Palermo, April 8, 1787, Easter Sunday
The noisy rejoicing in the Resurrection of the Lord began at dawn: rockets, firecrackers, squibs and the like exploded in great numbers in front of the churches, while crowds of the faithful fought their way in through the open doors. Bells rang, organs pealed, proccessions sang in unison, priestly choirs chanted antiphonally – to ears unaccustomed to such a rowdy of God, the noise was quite deafening.
(Goethe, " Italian Journey", Collins, London, 1961, p. 618)

Lisbon - July 2nd, 1787
I was awakened in the night by a horrid cry of dogs; […] Lisbon is more infested than any other capital I ever inhabited by herds of these half-famished animals, making themselves of use and importance by ridding the streets of some part, at least, of their unsavoury incumbrances.

### SUPPLIED MATERIAL:
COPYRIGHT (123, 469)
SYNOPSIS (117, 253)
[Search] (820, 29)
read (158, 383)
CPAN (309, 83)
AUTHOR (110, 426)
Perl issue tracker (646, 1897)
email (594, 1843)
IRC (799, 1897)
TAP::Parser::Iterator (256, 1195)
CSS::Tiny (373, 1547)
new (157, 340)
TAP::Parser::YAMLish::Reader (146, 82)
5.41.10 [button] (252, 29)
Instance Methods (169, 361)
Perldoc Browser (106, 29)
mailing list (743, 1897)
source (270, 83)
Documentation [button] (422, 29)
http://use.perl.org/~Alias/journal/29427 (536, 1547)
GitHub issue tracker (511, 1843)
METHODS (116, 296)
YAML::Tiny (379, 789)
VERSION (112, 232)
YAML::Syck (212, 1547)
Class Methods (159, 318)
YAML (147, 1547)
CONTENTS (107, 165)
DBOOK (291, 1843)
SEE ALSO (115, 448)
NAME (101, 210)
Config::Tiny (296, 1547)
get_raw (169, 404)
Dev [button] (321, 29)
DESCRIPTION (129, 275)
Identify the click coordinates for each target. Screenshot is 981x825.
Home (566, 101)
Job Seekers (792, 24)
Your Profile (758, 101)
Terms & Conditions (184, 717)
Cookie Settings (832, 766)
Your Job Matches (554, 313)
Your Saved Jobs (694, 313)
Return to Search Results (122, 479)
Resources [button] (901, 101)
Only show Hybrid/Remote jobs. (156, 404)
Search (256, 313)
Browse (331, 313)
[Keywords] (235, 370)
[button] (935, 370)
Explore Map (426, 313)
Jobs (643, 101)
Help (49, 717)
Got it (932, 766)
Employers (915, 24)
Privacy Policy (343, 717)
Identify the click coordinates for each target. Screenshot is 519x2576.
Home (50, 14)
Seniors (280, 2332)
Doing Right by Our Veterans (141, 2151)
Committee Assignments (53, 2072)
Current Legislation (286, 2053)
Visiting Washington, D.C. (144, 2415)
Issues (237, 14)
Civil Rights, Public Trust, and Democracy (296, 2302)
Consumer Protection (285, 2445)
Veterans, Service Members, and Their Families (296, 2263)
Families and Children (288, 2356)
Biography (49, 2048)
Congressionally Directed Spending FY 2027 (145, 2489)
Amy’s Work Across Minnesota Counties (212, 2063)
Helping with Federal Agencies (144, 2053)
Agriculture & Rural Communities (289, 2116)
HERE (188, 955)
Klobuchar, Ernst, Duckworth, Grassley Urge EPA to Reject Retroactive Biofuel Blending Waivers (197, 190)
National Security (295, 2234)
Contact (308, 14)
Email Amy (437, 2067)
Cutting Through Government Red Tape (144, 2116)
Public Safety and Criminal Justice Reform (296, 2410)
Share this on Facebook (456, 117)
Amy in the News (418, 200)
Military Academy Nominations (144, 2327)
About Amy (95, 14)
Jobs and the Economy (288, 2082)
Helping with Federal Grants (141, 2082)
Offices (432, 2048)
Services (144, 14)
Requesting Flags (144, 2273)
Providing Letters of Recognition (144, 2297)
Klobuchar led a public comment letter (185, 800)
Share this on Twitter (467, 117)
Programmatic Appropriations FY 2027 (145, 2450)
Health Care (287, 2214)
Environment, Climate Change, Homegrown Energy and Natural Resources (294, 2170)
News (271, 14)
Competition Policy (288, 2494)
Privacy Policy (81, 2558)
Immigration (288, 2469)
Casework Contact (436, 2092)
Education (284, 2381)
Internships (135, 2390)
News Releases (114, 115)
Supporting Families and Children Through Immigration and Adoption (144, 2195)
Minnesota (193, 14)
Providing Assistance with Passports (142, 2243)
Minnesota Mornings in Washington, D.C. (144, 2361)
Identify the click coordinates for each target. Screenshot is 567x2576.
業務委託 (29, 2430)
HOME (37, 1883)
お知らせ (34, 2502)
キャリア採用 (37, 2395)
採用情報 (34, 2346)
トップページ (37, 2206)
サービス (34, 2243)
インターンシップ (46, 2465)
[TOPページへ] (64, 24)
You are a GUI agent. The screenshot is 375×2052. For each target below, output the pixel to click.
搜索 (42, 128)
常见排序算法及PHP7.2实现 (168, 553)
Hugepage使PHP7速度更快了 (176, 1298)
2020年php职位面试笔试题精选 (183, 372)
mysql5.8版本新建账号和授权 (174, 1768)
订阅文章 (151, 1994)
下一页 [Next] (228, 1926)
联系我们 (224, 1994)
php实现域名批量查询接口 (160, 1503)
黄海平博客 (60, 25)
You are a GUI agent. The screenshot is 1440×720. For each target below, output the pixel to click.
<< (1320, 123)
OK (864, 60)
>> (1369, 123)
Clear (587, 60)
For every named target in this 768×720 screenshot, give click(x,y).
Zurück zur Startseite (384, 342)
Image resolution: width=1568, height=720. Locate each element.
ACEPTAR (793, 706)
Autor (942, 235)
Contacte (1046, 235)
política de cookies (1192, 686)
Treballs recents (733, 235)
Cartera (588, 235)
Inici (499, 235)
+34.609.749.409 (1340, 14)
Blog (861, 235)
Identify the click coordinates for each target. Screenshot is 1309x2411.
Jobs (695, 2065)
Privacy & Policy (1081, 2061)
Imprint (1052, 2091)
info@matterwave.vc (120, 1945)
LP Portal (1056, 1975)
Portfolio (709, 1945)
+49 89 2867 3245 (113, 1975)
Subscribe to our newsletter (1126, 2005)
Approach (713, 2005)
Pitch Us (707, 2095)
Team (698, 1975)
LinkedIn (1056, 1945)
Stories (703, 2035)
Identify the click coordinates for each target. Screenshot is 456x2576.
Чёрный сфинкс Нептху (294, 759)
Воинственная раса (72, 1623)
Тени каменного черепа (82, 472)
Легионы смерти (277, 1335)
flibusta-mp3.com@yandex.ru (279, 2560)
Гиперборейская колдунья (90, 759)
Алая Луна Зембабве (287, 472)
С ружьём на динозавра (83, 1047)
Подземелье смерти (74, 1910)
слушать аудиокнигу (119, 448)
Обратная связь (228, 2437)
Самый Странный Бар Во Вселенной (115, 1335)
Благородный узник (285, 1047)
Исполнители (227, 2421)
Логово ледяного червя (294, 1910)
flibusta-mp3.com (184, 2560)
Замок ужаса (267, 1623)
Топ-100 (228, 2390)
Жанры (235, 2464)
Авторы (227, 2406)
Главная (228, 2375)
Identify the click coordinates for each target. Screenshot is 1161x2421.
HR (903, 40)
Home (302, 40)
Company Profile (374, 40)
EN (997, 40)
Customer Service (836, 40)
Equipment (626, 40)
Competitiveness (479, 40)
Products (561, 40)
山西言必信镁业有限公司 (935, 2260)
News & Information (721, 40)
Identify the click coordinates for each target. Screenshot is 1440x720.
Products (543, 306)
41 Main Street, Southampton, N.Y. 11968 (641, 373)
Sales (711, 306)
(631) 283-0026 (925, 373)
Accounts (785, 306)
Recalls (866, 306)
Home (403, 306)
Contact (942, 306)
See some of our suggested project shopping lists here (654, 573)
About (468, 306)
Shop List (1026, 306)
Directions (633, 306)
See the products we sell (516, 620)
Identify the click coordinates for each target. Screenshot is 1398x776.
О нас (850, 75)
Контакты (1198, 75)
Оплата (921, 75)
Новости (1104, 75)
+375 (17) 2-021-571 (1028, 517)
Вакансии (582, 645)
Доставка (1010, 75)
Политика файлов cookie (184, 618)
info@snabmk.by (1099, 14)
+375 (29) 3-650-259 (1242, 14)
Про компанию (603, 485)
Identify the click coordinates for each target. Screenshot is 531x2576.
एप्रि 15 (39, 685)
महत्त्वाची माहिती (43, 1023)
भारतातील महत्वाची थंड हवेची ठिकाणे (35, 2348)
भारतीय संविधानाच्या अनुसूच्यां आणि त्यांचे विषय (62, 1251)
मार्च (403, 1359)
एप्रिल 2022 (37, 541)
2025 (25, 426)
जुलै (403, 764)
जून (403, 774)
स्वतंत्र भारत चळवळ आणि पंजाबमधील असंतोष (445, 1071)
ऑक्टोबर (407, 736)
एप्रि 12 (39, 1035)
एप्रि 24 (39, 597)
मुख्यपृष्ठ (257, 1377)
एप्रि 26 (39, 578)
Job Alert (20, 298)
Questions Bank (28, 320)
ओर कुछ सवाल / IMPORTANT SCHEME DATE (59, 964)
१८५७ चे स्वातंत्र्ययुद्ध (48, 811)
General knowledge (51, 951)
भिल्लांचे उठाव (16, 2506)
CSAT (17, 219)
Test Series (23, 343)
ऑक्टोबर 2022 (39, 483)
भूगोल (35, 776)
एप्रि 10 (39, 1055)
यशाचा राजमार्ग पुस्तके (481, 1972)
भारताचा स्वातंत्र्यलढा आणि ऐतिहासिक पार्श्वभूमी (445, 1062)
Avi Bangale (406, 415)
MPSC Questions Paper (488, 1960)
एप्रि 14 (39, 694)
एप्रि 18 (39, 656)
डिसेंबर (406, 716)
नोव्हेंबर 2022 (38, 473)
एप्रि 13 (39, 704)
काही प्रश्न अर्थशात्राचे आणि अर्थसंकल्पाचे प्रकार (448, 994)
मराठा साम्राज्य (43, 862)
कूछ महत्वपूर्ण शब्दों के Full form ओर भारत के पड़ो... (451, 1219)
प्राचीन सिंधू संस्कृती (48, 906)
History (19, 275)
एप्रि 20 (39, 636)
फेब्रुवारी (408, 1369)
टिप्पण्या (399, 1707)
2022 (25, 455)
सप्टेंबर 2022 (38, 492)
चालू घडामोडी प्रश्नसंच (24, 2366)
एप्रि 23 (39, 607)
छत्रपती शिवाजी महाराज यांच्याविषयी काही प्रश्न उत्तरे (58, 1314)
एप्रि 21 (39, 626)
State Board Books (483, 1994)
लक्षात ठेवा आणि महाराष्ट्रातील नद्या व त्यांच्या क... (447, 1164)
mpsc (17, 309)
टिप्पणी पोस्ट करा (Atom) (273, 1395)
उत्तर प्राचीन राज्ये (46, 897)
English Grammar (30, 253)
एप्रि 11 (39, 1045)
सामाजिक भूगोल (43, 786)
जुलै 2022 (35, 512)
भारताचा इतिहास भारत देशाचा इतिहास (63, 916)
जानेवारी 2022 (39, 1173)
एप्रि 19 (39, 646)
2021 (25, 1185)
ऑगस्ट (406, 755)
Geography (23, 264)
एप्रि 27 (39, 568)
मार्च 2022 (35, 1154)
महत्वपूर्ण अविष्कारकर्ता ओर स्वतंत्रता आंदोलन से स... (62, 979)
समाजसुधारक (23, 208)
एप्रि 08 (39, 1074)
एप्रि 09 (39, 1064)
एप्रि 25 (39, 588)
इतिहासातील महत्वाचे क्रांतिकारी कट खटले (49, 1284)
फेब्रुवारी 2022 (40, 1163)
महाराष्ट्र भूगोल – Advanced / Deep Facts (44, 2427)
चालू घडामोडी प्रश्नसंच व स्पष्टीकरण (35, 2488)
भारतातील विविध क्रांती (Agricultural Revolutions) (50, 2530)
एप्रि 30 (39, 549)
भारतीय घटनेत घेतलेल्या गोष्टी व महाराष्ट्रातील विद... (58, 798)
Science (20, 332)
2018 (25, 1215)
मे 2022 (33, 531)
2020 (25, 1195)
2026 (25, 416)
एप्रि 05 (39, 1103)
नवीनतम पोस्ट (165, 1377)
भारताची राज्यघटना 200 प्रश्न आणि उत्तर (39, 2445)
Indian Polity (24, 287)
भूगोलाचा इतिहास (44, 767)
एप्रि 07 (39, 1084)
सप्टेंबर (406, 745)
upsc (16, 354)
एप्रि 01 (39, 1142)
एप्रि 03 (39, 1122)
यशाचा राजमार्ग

### WHAT THIS TASK INVOLVES:
Repeat the stretch of the 1787 travel excerpts from "Palermo, April 8, 1787, Easter" through "1961, p. 618)". The entries have no connection to the 1787 travel excerpts.

### SOLVED EXERCISE:
Palermo, April 8, 1787, Easter Sunday
The noisy rejoicing in the Resurrection of the Lord began at dawn: rockets, firecrackers, squibs and the like exploded in great numbers in front of the churches, while crowds of the faithful fought their way in through the open doors. Bells rang, organs pealed, proccessions sang in unison, priestly choirs chanted antiphonally – to ears unaccustomed to such a rowdy of God, the noise was quite deafening.
(Goethe, " Italian Journey", Collins, London, 1961, p. 618)